O que são canais de vendas?

escrito por Eduardo Silva Última atualização: 30 agosto, 2019
O que são canais de vendas?

Canais de vendas são os meios pelos quais as empresas fecham negócios com seus produtos. Aplicando o conceito ao trade marketing, os canais de vendas são os lugares – físicos ou digitais – em que os produtos são vendidos e entregues aos shoppers.

Logo no início da existência de qualquer empresa, é fundamental que seus gestores tenham mapeado a segmentação de mercado. Como fazer para que os produtos estejam disponíveis nos lugares em que o consumidor final espera encontrá-los? Os produtos simplesmente não caem nas mãos dos shoppers.

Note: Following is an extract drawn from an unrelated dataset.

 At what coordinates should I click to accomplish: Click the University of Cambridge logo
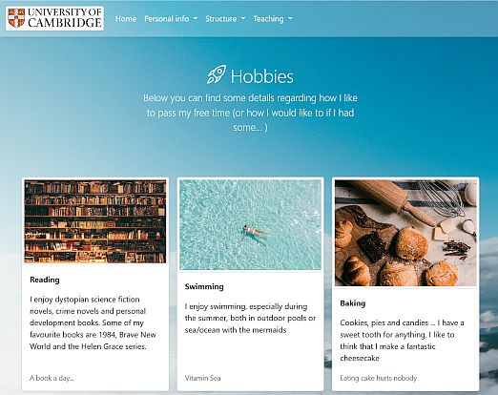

Claro que é preciso ter ciência de como seu produto atende às necessidades do consumidor. Assim, a gestão comercial deve estar pautada sobre quais canais de vendas atendem preferencialmente os shoppers de cada categoria.

Com essa leitura, você irá descobrir mais sobre:

  • O melhor momento para se iniciar uma estratégia de canais;
  • Formato de varejo;
  • Formato de varejo sem loja;
  • Quais as métricas para medir o desempenho de um canal.

QUANDO INICIAR UMA ESTRATÉGIA DE CANAIS DE VENDAS?

Eu poderia responder simplesmente: o quanto antes. Não estaria errado. Mas vamos dar algumas pernadas além nesta jornada, chamada estratégias de canais de vendas.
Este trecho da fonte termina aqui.